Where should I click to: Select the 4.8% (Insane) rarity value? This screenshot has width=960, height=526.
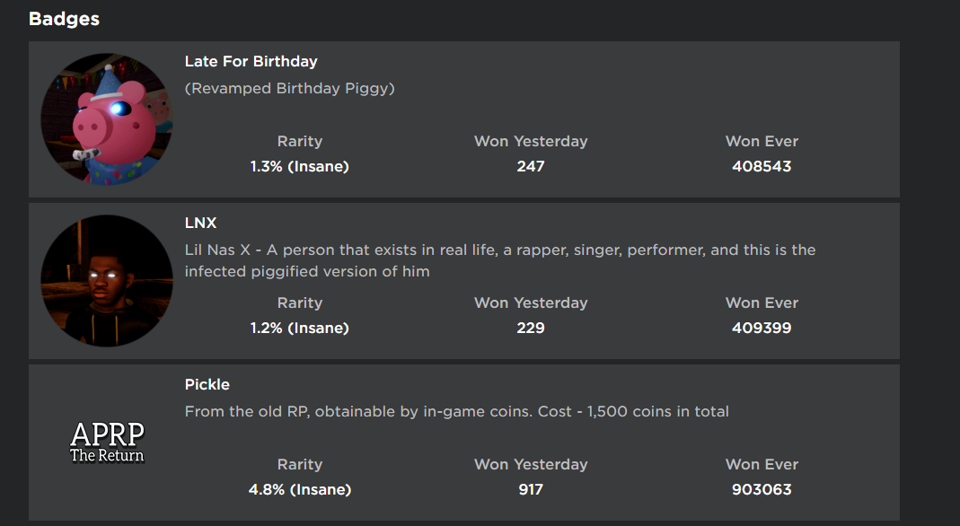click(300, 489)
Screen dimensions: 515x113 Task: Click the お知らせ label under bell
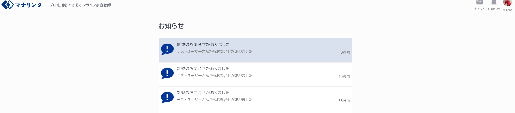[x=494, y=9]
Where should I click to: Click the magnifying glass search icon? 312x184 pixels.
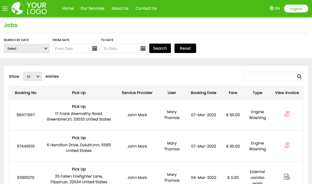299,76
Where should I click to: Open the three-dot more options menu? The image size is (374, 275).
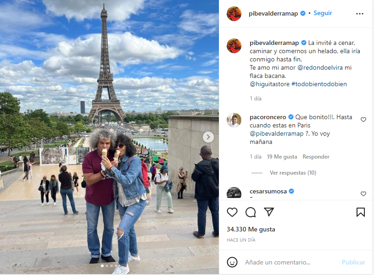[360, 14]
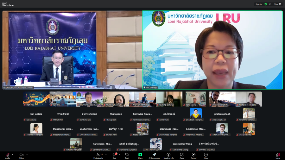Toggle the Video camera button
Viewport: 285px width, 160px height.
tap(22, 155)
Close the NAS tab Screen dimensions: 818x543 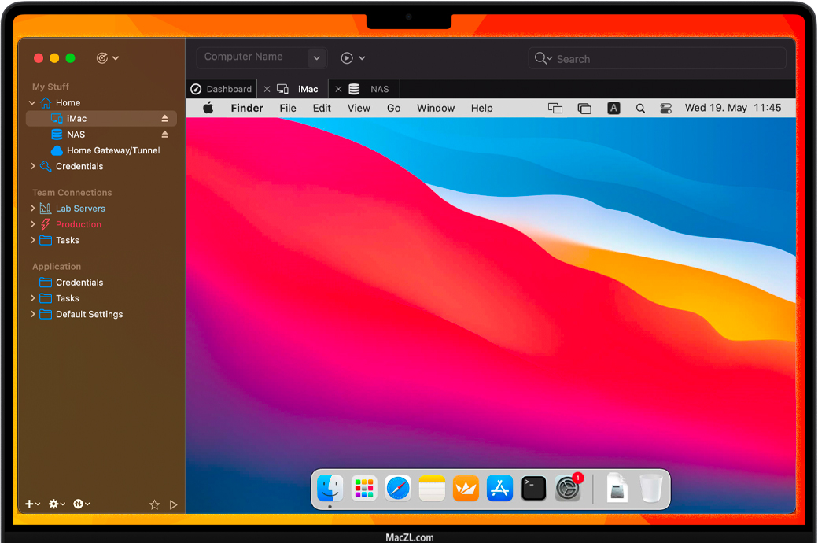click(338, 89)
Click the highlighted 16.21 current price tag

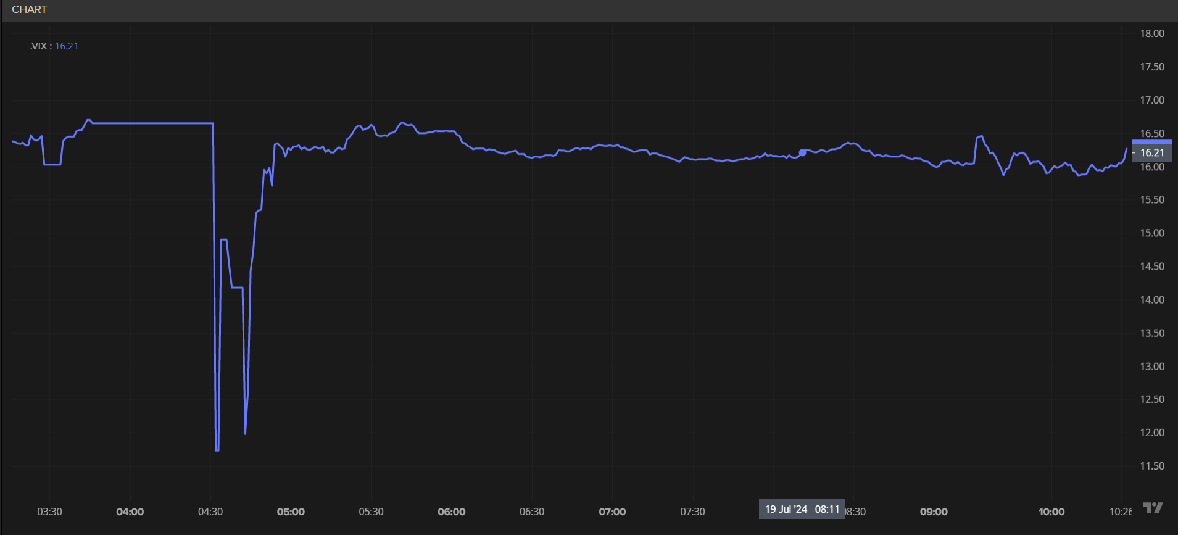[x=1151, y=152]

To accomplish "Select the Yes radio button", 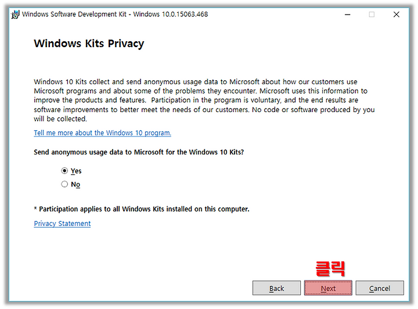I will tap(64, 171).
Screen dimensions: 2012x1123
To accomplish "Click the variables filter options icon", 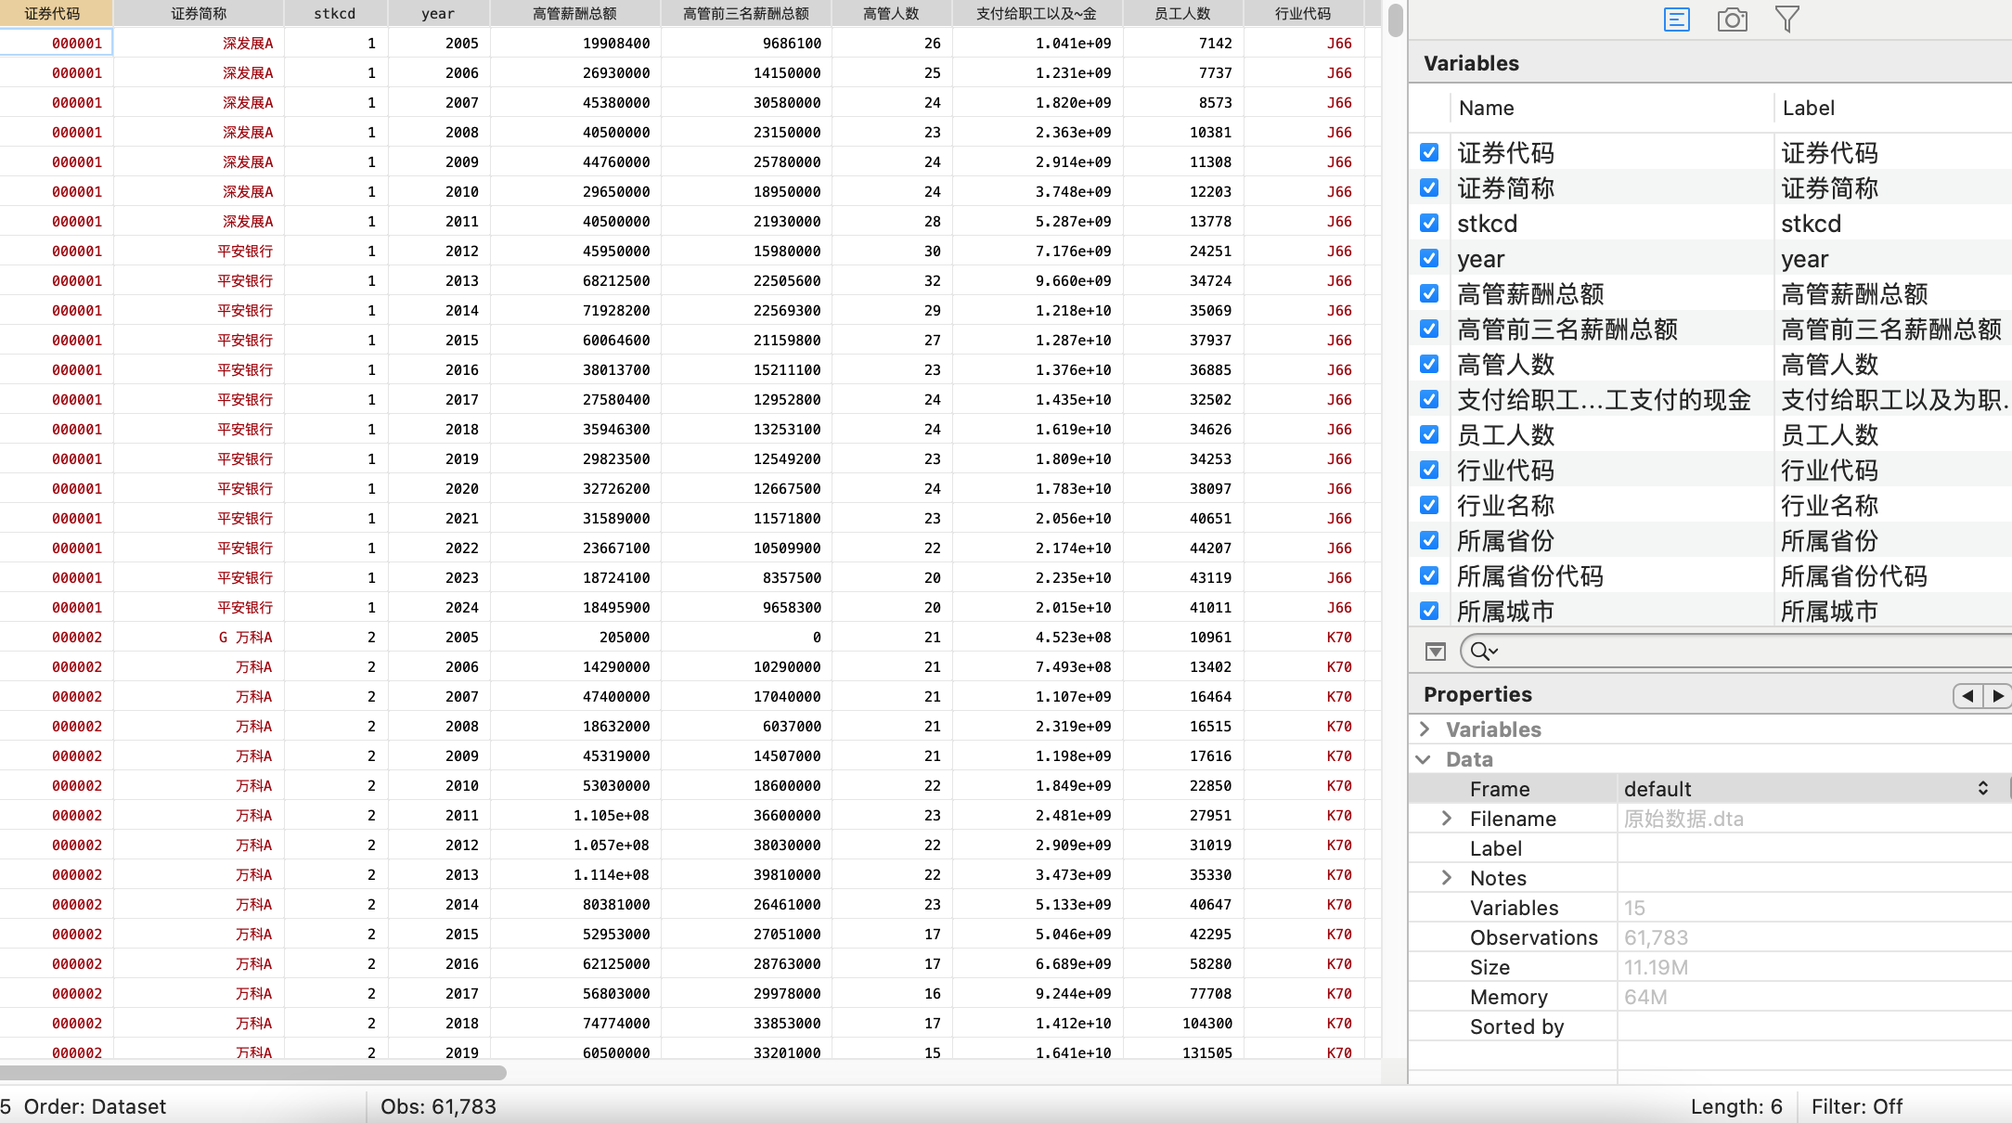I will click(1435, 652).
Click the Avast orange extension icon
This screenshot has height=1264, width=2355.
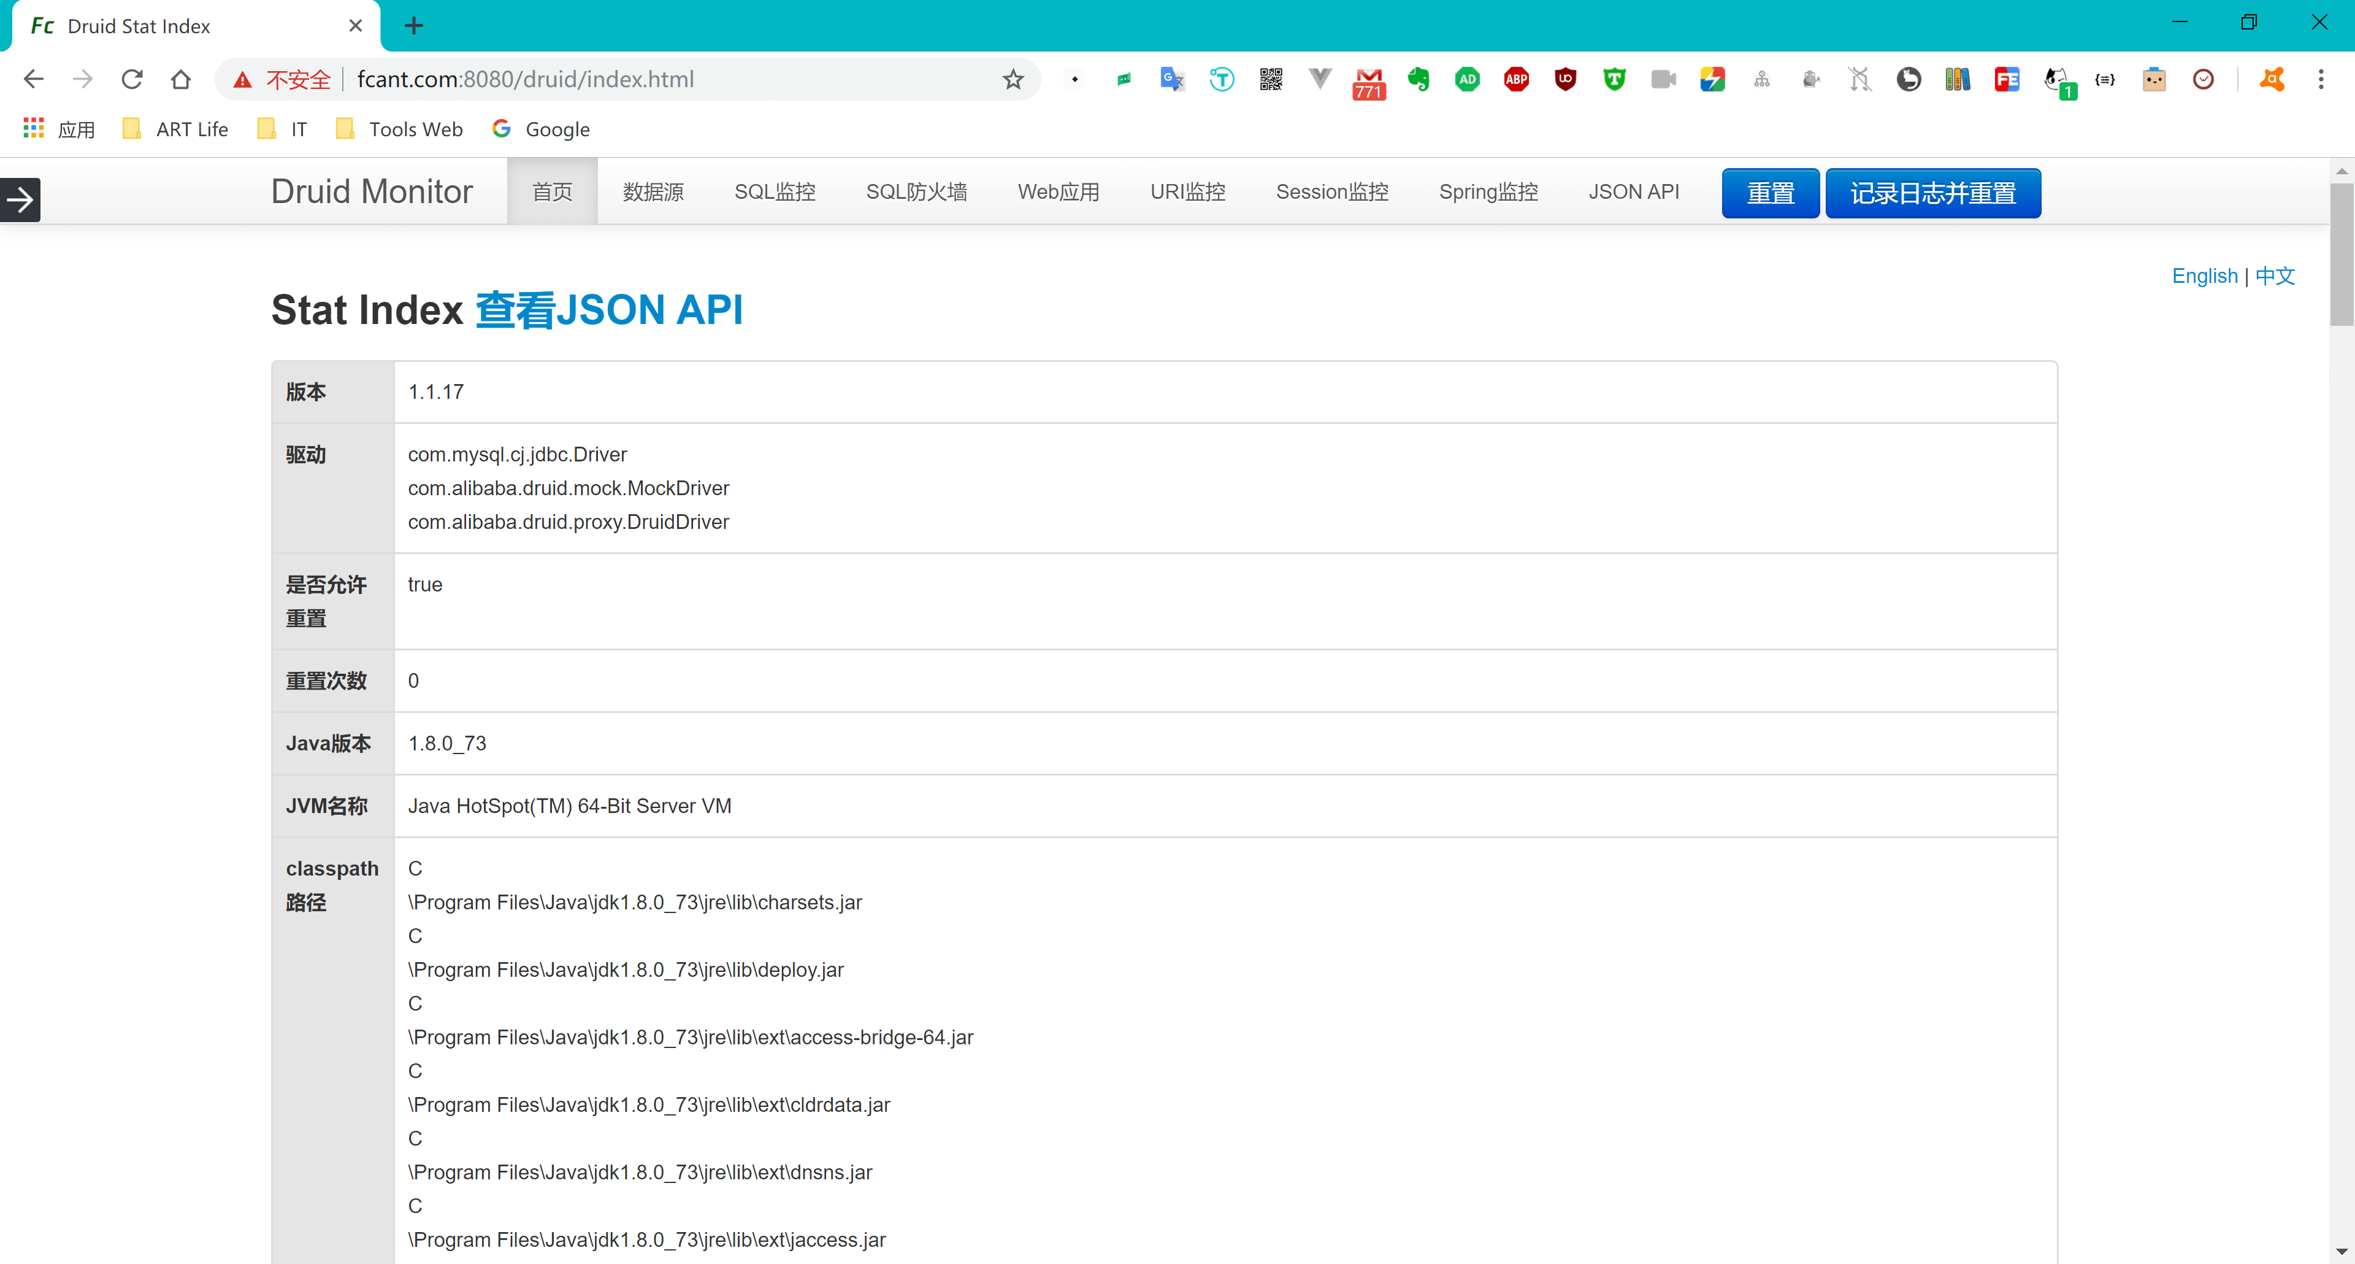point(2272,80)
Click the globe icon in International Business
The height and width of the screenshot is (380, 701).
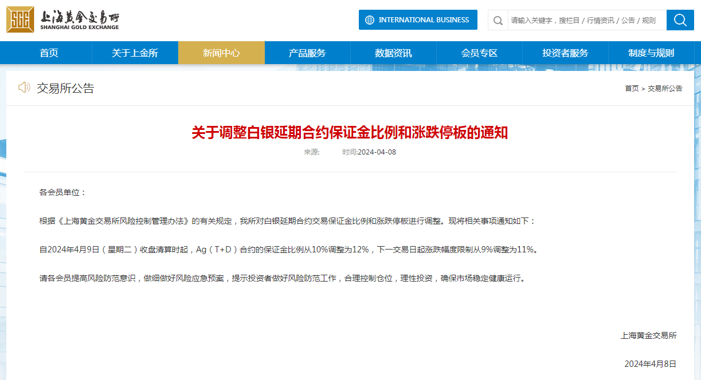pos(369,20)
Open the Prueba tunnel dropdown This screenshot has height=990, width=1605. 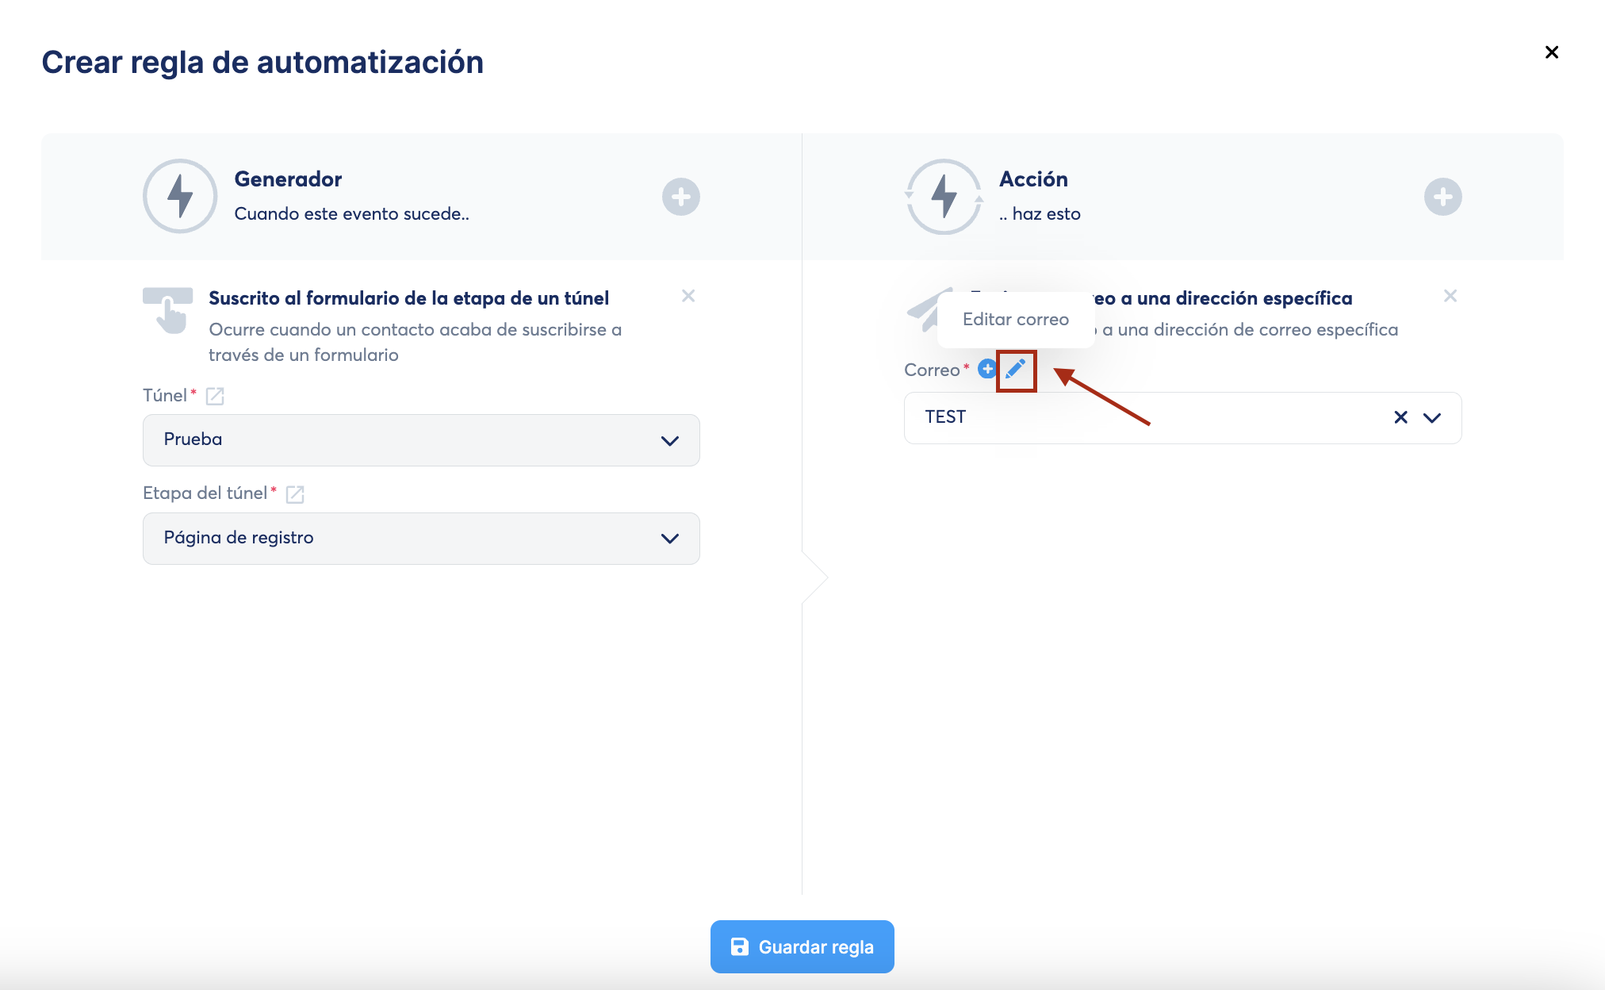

========================================

WRITTEN REQUEST:
Rewrite everything from the line containing "Click the globe" down to the end of the items, changing "dropdown" to "drop-down menu" and keeping all else unchanged. Omit the pictures from your output.

TASK RESULT:
Click the globe icon in International Business
The height and width of the screenshot is (380, 701).
pos(369,20)
Open the Prueba tunnel drop-down menu This screenshot has height=990, width=1605. 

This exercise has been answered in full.